--- RECORD EXCERPTS Enclosed Below ---
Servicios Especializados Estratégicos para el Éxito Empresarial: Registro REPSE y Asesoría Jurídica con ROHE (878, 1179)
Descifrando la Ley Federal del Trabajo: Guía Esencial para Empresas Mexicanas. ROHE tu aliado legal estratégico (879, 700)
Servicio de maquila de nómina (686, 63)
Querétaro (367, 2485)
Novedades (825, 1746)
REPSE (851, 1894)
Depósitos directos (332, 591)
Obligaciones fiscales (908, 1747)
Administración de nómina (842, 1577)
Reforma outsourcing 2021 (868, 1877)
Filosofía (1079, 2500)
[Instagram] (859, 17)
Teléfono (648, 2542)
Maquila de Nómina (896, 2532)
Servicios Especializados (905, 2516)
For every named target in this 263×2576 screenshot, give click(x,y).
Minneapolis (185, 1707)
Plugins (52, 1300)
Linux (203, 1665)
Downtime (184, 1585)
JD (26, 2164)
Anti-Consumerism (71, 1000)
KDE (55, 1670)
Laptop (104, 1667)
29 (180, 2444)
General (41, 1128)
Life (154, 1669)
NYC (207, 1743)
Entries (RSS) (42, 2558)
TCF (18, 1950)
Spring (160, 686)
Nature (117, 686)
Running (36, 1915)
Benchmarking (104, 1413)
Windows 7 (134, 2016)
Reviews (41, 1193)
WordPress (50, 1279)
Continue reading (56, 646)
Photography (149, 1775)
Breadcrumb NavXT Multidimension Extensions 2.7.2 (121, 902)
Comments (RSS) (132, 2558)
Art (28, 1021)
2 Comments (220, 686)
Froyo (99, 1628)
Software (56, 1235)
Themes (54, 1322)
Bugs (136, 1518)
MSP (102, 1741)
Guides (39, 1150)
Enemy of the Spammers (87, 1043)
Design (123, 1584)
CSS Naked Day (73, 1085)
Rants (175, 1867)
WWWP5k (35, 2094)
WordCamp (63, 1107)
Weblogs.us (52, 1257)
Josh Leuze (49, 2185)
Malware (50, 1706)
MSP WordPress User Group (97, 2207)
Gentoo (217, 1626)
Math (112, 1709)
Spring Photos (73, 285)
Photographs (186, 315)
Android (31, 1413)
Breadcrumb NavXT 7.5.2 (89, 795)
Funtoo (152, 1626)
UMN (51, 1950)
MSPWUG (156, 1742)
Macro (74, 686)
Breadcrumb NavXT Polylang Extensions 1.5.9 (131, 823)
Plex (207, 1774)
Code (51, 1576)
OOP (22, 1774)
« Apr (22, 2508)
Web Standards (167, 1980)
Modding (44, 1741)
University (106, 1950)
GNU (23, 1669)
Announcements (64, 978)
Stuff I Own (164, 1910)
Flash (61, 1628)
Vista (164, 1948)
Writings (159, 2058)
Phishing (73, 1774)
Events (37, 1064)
--- End of Enclosed RECORD EXCERPTS ---
* TASK INSTRUCTIONS
An exact copy of the lines above, from the one containing "Life (154, 1669)" down to the one containing "Photographs (186, 315)" and including both, is the whole answer; retype it and nothing else.

* FINISHED EXERCISE
Life (154, 1669)
NYC (207, 1743)
Entries (RSS) (42, 2558)
TCF (18, 1950)
Spring (160, 686)
Nature (117, 686)
Running (36, 1915)
Benchmarking (104, 1413)
Windows 7 (134, 2016)
Reviews (41, 1193)
WordPress (50, 1279)
Continue reading (56, 646)
Photography (149, 1775)
Breadcrumb NavXT Multidimension Extensions 2.7.2 (121, 902)
Comments (RSS) (132, 2558)
Art (28, 1021)
2 Comments (220, 686)
Froyo (99, 1628)
Software (56, 1235)
Themes (54, 1322)
Bugs (136, 1518)
MSP (102, 1741)
Guides (39, 1150)
Enemy of the Spammers (87, 1043)
Design (123, 1584)
CSS Naked Day (73, 1085)
Rants (175, 1867)
WWWP5k (35, 2094)
WordCamp (63, 1107)
Weblogs.us (52, 1257)
Josh Leuze (49, 2185)
Malware (50, 1706)
MSP WordPress User Group (97, 2207)
Gentoo (217, 1626)
Math (112, 1709)
Spring Photos (73, 285)
Photographs (186, 315)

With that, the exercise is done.